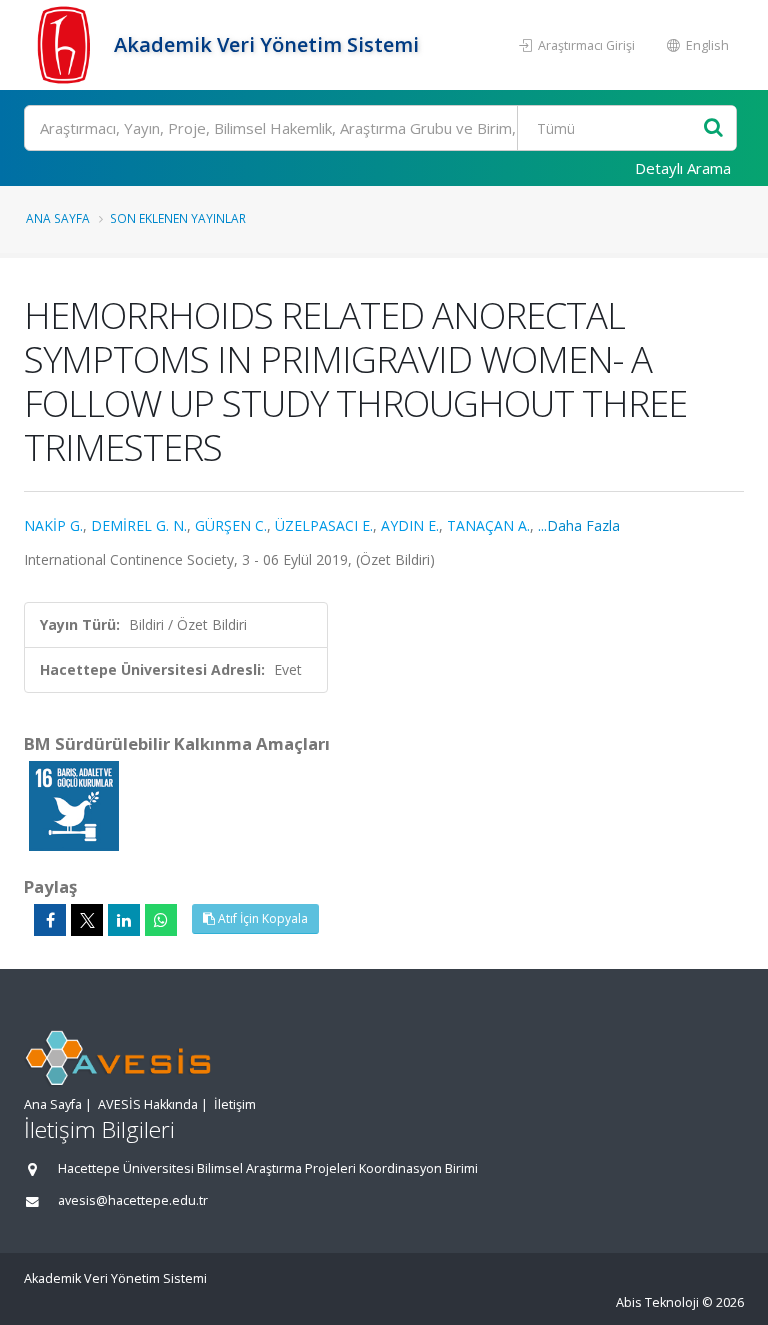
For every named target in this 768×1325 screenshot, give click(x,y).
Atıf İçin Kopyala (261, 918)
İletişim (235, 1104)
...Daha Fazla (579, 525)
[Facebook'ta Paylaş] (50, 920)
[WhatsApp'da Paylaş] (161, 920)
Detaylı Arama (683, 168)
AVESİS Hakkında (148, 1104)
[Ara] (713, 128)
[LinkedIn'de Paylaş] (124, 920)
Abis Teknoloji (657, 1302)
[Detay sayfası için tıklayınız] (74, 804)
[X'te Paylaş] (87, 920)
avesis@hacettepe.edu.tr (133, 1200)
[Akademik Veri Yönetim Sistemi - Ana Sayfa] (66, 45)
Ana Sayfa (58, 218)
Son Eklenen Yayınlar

================

All lines above holding the word "Paylaş" make up the answer; copy each one.

[Facebook'ta Paylaş] (50, 920)
[WhatsApp'da Paylaş] (161, 920)
[LinkedIn'de Paylaş] (124, 920)
[X'te Paylaş] (87, 920)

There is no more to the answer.